Student Loan Rates Don't Need to Double

Statement

Date: June 28, 2013

On July 1, the rates for student loans administered by the federal government are set to double from 3.4 percent to 6.8 percent. Why is this going to happen? Simply put: politics.

Student loan rates were set at 3.4 percent for political reasons, and now they are going back up in an attempt to score cheap political points. We need to put an end to this Washington game and create a sensible process for setting rates.

First of all, how did we get here? In 2007, the Democrat-led Congress passed legislation to reduce interest rates over a period of years down to 3.4 percent. However, the bill played an old Washington budget game and had the rates doubling back to 6.8 percent in 2012. Last year, Republicans supported an extension of the current rates with the assurance that we would work over the next year for a permanent solution.

Now, we are at the deadline again. House Republicans passed a plan, but the Senate did not take that plan up or put forward one of their own.

The House plan calls for setting the rates based on the 10-year Treasury note plus 2.5 percent for undergraduate loans and plus 4.5 percent for graduate loans. These rates would then be capped to ensure that even when government interest rates are high, students don't have to pay too much.

That takes politicians out of the equation.

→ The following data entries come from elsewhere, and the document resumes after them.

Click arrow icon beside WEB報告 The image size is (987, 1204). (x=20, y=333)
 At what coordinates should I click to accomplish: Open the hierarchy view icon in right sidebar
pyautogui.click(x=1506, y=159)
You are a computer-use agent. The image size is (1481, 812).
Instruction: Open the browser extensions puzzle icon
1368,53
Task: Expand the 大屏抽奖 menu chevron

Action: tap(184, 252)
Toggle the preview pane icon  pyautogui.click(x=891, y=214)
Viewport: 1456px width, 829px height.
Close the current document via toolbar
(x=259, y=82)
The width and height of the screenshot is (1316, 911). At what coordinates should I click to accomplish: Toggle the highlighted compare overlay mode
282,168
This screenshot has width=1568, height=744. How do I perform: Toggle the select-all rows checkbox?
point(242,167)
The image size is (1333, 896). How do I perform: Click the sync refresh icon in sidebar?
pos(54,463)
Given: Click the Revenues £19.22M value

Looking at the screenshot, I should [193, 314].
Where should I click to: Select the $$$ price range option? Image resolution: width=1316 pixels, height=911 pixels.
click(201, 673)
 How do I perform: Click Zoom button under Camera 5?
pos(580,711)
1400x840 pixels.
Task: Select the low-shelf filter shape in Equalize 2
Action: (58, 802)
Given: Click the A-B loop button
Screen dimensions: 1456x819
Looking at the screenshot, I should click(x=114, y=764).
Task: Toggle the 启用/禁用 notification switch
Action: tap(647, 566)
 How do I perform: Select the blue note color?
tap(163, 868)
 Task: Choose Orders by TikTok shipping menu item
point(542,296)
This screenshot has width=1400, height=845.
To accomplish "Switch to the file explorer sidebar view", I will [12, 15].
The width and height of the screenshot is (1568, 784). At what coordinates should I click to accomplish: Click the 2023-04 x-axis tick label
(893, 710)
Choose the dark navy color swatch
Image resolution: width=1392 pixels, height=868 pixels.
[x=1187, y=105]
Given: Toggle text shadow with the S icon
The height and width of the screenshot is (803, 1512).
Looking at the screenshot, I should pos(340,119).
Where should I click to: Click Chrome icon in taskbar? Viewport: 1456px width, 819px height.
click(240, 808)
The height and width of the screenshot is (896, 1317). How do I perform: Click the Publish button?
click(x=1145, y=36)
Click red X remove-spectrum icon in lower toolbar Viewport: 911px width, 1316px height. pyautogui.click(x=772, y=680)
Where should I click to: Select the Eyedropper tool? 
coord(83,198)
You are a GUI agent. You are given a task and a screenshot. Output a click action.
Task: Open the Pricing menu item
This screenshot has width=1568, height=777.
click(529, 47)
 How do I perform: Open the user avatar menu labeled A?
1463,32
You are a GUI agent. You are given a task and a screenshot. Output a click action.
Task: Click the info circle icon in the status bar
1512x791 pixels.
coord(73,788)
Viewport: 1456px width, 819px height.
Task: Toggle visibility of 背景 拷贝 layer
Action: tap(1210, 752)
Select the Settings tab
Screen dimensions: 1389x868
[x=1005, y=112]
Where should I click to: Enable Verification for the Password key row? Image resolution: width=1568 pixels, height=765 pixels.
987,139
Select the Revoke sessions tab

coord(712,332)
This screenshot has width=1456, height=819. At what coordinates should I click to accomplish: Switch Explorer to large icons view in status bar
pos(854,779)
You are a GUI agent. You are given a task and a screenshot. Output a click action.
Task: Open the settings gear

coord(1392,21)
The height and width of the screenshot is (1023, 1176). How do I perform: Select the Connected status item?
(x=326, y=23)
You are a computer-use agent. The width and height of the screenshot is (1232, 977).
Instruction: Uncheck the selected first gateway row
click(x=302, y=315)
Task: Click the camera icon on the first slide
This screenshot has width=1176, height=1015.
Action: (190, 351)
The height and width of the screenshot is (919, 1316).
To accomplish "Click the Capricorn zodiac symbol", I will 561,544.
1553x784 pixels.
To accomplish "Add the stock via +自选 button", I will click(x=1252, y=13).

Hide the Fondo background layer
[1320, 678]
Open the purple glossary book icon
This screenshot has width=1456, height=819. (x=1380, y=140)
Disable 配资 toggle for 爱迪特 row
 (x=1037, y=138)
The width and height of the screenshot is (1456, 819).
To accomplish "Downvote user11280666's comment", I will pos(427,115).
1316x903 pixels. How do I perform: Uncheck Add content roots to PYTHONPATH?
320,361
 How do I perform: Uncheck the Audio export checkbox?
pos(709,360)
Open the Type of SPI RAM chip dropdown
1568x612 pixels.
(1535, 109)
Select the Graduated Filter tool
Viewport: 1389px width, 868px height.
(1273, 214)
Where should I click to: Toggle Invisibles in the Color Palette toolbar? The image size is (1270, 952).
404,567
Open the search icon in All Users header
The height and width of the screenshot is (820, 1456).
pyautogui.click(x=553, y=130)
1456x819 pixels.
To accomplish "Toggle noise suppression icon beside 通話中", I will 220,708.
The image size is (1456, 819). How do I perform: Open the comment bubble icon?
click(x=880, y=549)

We only have to look at what happened this week to see why we want to do that.

For weeks, Congressional Democrats have been publicly trying to blame Republicans for wanting rates to double. The President held a press conference with students standing behind him while he castigated the House of Representatives. The political wings of the party placed advertisements in student newspapers and put out messages on Facebook and Twitter prompting students and families to call their congressman.

From the President's rhetoric, you wouldn't know that his plan and what we passed in the House are astonishingly similar. Our bill is actually based on a proposal contained in his budget this year.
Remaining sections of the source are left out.